In her essay for her college applications, Kathryn told how attending the Leadership Opportunities for Teens program offered by The Alexander Graham Bell Association for Listening and Spoken Language in Orlando, Fla., last summer taught her how to be comfortable talking about the implants and how they have helped her achieve her potential.
“I learned to embrace my hearing loss,” she wrote. “It was no longer a burden. I was freed.”
The implants, Kathryn said, are "something to be proud of."
"They've really benefitted me, because without them I wouldn't have had the opportunity to talk to other people and be social," she said.
At St. Bernard, Kathryn has distinguished herself as a hard-working student and leader. A member of the cross-country team, National Honor Society and Spanish National Honor Society, she helps tutor other students in Spanish.

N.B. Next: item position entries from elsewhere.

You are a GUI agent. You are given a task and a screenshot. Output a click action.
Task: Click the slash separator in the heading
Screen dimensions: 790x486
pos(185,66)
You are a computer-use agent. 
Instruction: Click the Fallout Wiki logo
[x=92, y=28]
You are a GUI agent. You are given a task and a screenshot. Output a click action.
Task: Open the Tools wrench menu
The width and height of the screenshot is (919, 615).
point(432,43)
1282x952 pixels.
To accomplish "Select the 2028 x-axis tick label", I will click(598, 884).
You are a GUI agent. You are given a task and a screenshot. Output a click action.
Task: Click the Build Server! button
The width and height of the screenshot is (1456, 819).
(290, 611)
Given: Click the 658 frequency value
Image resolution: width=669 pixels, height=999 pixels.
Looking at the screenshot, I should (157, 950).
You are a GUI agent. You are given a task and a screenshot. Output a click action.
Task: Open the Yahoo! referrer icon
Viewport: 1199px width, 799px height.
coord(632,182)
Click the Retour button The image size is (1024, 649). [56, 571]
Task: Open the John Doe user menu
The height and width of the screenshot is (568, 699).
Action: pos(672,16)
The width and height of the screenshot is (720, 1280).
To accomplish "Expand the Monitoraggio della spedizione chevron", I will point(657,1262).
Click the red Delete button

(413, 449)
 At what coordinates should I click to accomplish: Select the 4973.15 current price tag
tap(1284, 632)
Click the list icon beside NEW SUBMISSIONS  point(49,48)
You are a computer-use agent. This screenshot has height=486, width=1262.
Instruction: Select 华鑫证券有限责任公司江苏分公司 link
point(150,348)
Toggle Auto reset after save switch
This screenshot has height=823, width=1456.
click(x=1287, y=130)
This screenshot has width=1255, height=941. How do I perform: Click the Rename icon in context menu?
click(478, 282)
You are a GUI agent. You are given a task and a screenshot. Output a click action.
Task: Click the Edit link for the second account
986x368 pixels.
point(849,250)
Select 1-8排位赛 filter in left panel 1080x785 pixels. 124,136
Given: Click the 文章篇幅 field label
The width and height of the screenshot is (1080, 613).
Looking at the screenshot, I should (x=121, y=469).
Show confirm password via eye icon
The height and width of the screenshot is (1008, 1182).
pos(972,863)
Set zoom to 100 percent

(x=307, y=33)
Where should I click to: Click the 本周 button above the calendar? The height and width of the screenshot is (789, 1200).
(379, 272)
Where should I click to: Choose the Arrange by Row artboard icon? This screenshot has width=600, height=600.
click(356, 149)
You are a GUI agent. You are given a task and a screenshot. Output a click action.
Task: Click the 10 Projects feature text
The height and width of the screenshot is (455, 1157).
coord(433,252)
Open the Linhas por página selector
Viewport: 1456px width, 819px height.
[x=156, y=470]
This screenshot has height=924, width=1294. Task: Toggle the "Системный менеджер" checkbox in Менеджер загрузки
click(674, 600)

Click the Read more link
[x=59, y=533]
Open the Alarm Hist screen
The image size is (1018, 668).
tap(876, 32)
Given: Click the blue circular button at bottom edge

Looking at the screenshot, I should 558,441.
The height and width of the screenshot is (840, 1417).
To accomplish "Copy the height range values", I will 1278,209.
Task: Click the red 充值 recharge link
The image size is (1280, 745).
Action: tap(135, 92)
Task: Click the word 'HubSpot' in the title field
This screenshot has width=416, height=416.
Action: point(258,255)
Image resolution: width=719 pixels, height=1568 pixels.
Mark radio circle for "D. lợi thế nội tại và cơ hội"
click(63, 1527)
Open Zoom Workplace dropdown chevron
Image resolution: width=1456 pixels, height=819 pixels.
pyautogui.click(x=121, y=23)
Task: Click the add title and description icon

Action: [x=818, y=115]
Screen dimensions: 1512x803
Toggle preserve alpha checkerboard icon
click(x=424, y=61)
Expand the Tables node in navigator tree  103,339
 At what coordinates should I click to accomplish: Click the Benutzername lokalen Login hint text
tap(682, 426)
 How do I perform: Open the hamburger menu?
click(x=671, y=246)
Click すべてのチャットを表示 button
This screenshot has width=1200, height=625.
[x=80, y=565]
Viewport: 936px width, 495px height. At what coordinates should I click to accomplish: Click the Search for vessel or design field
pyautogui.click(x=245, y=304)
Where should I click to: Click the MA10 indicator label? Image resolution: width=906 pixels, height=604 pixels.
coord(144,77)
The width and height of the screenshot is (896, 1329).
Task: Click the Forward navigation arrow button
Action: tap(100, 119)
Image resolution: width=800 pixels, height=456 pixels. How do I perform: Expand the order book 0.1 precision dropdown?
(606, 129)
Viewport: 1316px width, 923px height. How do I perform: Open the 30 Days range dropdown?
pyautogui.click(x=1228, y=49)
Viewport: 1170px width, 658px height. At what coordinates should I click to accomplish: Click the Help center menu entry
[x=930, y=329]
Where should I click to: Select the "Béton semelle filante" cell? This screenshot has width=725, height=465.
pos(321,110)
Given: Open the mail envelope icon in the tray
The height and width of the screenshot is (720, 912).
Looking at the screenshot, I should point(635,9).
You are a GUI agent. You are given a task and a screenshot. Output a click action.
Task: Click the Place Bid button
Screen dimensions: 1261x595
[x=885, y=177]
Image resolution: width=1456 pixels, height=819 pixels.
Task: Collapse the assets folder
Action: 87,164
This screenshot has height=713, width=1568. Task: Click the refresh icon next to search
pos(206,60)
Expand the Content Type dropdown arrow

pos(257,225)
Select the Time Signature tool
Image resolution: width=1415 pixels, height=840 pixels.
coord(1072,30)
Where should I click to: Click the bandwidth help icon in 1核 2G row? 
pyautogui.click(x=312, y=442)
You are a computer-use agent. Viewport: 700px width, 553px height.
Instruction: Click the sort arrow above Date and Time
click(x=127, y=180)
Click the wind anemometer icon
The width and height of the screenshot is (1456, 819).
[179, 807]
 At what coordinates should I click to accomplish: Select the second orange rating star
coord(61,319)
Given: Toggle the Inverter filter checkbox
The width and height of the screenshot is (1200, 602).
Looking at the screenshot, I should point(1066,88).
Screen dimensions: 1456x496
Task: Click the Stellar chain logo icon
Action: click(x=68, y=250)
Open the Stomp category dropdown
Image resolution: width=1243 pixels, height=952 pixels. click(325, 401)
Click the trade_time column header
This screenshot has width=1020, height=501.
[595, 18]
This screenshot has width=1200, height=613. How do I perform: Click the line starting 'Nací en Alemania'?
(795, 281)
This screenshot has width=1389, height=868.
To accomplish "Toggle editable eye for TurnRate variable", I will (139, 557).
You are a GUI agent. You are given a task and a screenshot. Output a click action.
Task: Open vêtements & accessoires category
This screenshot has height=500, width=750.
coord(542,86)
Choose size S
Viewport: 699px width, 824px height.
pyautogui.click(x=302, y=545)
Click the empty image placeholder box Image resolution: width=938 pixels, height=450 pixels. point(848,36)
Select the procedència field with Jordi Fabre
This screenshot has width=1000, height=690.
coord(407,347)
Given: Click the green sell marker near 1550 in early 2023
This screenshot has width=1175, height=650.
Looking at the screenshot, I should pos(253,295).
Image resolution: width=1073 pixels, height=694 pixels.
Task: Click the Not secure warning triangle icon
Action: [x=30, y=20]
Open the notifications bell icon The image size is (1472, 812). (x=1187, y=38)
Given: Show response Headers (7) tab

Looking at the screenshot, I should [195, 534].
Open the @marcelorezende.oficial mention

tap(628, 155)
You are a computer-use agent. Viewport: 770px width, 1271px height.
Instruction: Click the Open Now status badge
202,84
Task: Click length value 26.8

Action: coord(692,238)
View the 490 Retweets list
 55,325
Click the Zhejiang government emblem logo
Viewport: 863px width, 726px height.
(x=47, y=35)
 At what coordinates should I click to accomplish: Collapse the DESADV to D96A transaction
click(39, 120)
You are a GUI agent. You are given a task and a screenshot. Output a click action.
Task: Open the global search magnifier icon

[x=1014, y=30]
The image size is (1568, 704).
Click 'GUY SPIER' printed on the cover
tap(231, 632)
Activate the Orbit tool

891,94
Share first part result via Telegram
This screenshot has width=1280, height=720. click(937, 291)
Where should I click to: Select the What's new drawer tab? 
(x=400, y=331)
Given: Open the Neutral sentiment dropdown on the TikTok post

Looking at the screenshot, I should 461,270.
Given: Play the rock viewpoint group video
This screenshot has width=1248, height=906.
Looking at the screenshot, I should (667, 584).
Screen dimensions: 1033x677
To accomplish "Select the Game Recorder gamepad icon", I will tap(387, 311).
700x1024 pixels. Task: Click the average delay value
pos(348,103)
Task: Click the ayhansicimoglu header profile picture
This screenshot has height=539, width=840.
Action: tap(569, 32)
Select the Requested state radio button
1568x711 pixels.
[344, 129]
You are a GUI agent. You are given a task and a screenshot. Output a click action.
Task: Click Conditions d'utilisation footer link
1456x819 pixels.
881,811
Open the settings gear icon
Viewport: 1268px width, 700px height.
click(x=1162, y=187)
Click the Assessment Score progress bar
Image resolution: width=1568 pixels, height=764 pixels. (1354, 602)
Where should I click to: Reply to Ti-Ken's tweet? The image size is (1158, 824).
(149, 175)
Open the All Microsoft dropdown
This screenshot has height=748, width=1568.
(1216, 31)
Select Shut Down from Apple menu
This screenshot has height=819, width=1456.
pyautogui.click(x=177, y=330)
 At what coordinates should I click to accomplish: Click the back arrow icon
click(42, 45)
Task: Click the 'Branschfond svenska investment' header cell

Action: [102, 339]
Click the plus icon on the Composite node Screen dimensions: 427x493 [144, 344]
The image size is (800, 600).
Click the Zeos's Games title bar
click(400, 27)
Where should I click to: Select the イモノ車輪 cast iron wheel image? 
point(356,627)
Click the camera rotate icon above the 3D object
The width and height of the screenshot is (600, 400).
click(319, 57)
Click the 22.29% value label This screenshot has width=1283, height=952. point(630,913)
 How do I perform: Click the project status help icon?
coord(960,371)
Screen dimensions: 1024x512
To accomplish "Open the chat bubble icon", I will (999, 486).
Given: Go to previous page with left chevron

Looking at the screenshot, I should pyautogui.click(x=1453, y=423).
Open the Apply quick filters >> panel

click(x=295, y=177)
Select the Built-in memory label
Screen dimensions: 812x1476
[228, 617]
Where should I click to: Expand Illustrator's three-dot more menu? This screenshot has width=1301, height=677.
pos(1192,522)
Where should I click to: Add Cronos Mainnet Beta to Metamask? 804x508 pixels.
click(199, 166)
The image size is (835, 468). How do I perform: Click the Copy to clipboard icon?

In college, she plans to continue studying Spanish as a complement to a human services-related field she hopes to enter one day — perhaps becoming a guidance counselor. Excelling in a foreign language is unusual for someone with hearing loss, since the disability exempts them from second language requirements for graduation.
“I could have opted out, but I think it’s really important to learn another language, to push yourself,” Kathryn said.
Two years ago, her family hosted a visiting Spanish exchange student for two weeks. The student didn’t know much English, so Kathryn spoke to her mostly in Spanish.
Gisela Anagnostis has taught Kathryn in honors-level Spanish classes for the last two years. Kathryn’s warm personality and enthusiasm for learning about other cultures will suit her well in a human services profession, she said, especially as she becomes fully fluent in Spanish.
“She enjoys a challenge,” Anagnostis said. “She’ll do very well.”
One of Kathryn’s best friends, Sarah Ferraro of Salem, described her as a frank-speaking, strong-willed and bold young woman who has shed the embarrassment she sometimes showed about the implants and her disability when she was a freshman and now exudes self-acceptance.
“She’s someone you can trust wholeheartedly, who isn’t afraid to speak her mind,” Ferraro said.